Joshua Koran is VP Digital Product Management, Research and Data for AT&T AdWorks.
‘Viewable Impression’ Boosters Ignore Simple Math
By AdExchanger
Much has been written about the “viewable impression” metric, which banishes impressions that go unnoticed by consumers. It relies on client-side code to track a user’s interaction with the browser scroll bar, attempting to measure whether below-the-fold ads ever show up on screen during a page impression. (It also looks at whether ads render at all or are obscured by other page elements.) While transparency always helps reduce market inefficiencies (and exposing the ad location helps buyers better evaluate and sellers better differentiate their inventory), this still doesn’t provide direct marketers metrics of success, including increased brand awareness, consumer interaction with the ad, or even click-through or conversion rates.
Many viewable impression tracking companies are urging media buyers to use their metric as currency for paying the media seller. These companies propose that advertisers who purchase inventory according to a viewable cost-per-thousand (i.e. vCPM) will increase their ROI, while publishers who sell inventory according to this new metric will increase their revenue. By charging only for viewable inventory, the publisher can command higher rates than they do today. Unfortunately, these claims ignore simple math.

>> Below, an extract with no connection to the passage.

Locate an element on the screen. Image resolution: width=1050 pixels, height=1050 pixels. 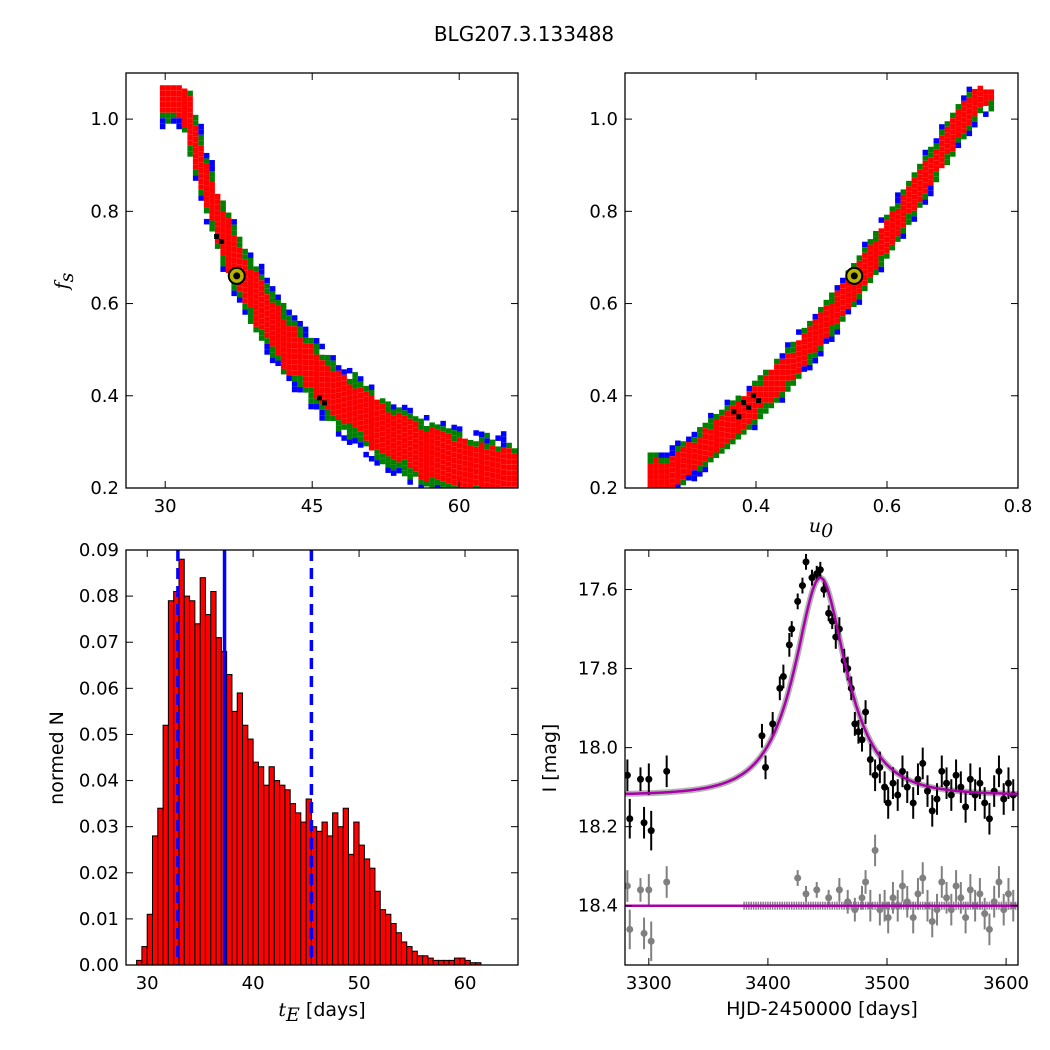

Imagine a publisher charges $5 to serve 1,000 impressions of an advertiser’s campaign, but only 750 of those impressions are “viewable.” Under a viewable impression billing plan, the advertiser would be charged 75 percent of the normal cost for 1,000 impressions (e.g., $3.75 vCPM). Since the remaining unviewed impressions aren’t worth anything to a media buyer, the publisher would earn just 75 percent of what they received before. Alternatively, the publisher could try charging $6.67 for the viewable impressions to maintain their current revenue, but this model wouldn’t lower costs for media buyers and would only further complicate the transaction process.
While the viewable impression metric does not benefit sellers, the media buyers aren’t any better off either. How is that possible?

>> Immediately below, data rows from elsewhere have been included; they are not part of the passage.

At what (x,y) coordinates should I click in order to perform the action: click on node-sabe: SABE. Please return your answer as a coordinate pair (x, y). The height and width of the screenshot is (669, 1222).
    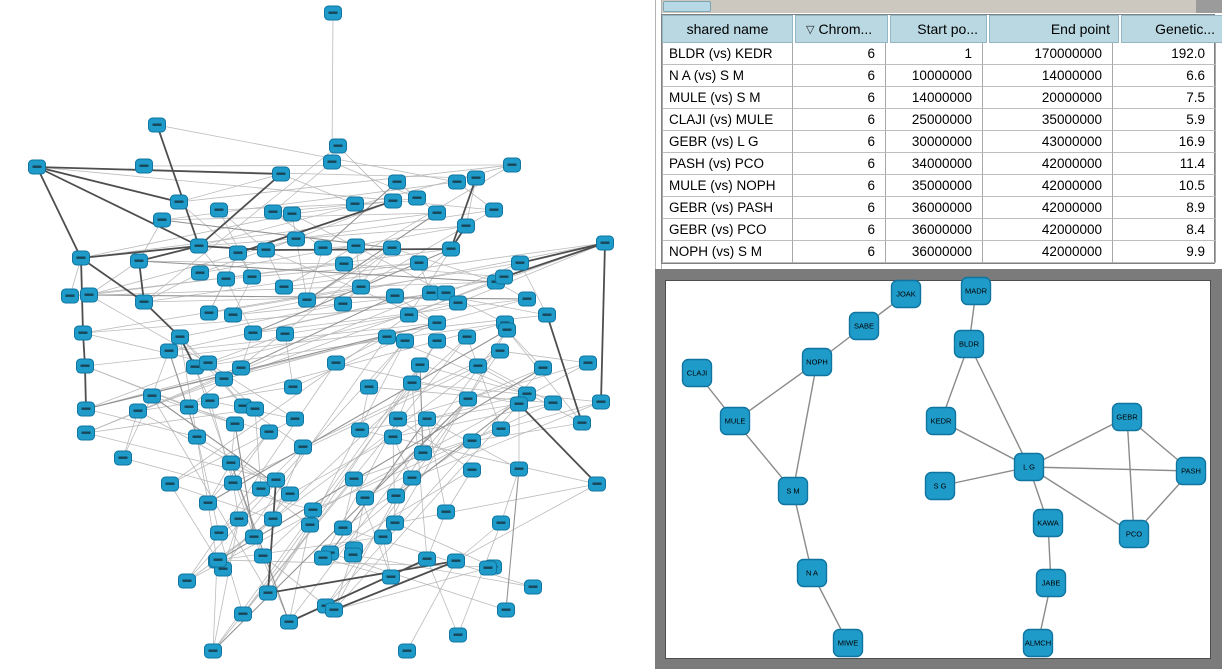
    Looking at the image, I should click on (864, 326).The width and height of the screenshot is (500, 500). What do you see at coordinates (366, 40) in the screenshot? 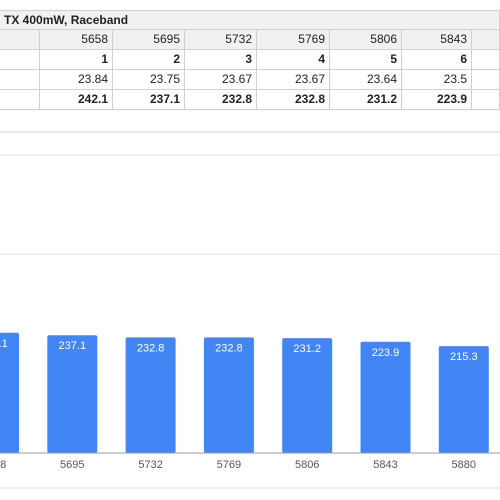
I see `table-cell: 5806` at bounding box center [366, 40].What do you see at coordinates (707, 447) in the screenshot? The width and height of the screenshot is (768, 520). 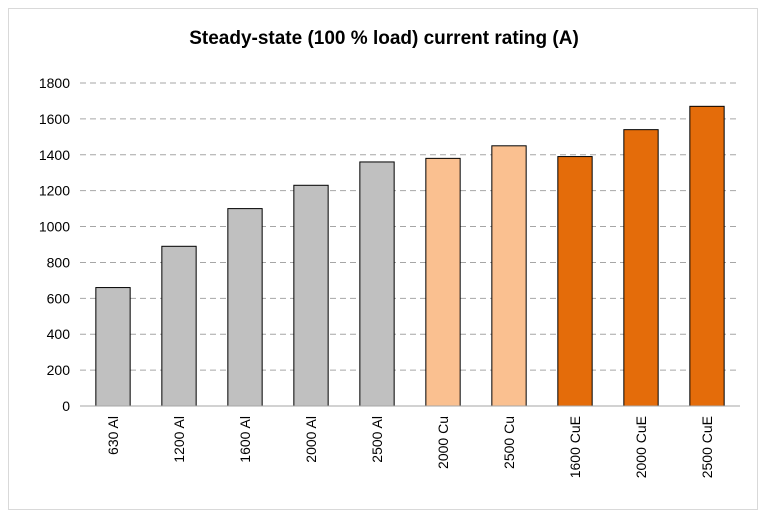 I see `x-tick-label: 2500 CuE` at bounding box center [707, 447].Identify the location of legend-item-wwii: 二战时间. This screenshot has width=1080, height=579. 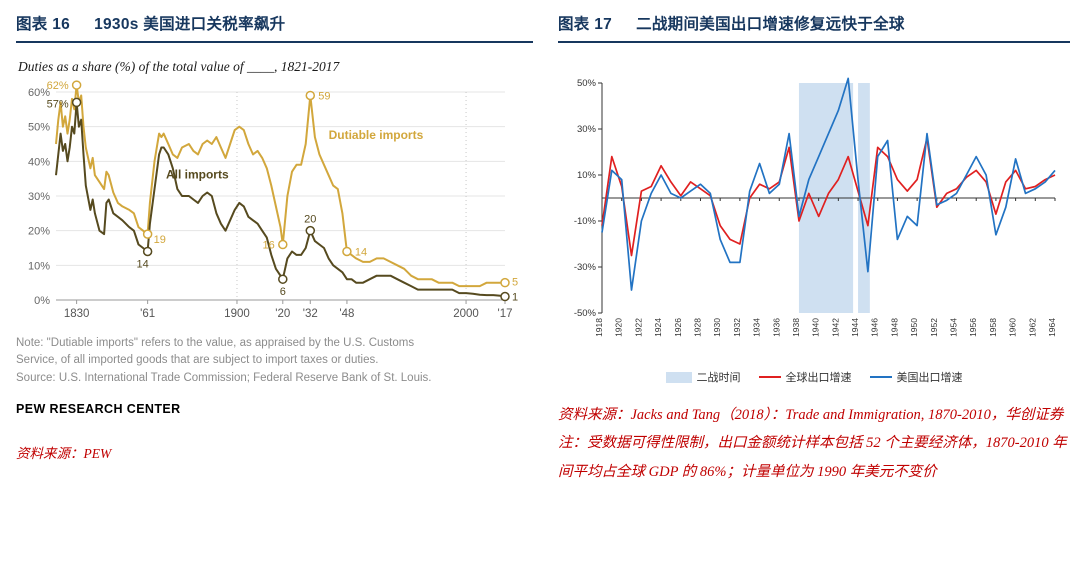
(703, 377).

Assuming negligible costs to identify which impressions are viewable, it seems that the media buyer would benefit from paying for inventory according to a vCPM model. However, there is an important aspect of vCPM that viewable tracking companies ignore: risk.

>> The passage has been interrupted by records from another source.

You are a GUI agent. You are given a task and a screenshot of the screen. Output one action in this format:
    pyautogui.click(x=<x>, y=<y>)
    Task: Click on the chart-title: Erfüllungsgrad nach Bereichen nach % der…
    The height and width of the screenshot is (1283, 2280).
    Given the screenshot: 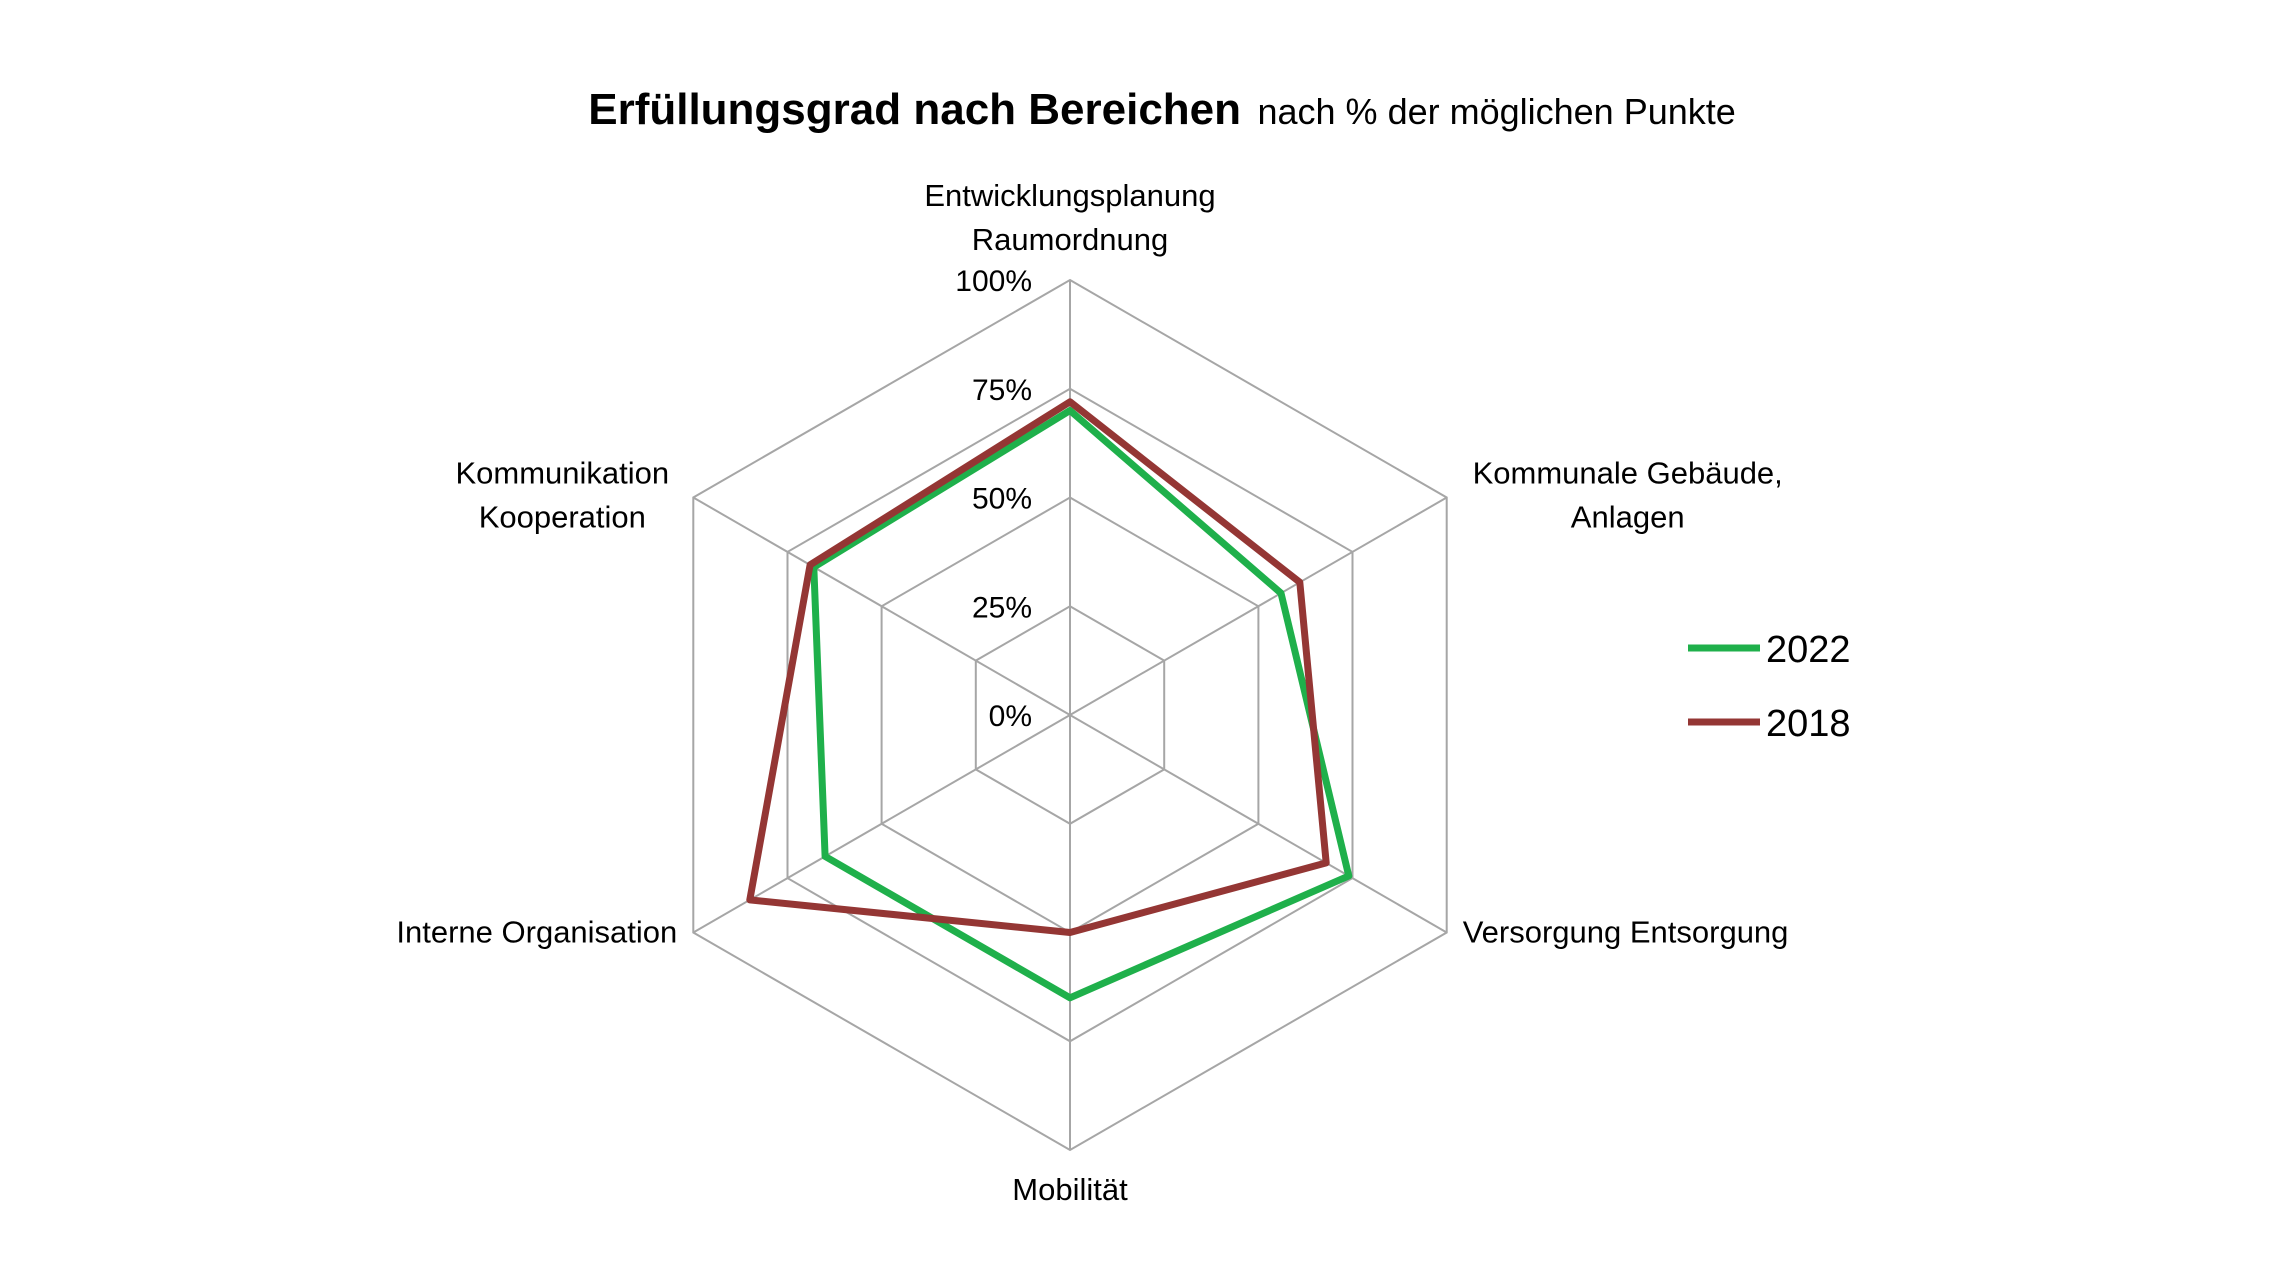 What is the action you would take?
    pyautogui.click(x=1162, y=110)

Today, media buyers absorb the risk that their partners will deliver their campaigns to the right audience, at the right time, and in the right context. Being viewable is part of the context portion of the equation. An ad served at the bottom of the page is less likely to be viewed than one at the top of the page. Because the media seller cannot know whether the user will scroll down the page, the price charged to buyers would need to account for the percent of impressions that the seller serves, but the buyer will not pay for. Thus, our original $3.75 vCPM would need to increase to account for the risk of impressions that consumers do not see.
Since predictions are not perfect, media sellers are likely to pad their estimate to cover the margin where they do not guess correctly. This not only reduces the control a media buyer has over risk, but this price increase would also lower the ROI an advertiser earns from their media spend. Accordingly, using viewable impressions as a currency for pricing simultaneously reduces revenues to publisher and ROI to advertisers. Introducing the viewable-impression metric adds both complexity and cost. Given the increased expense to buyers – and decreased revenues to publishers – it would be imprudent for the industry to switch to this metric as the new currency for digital advertising.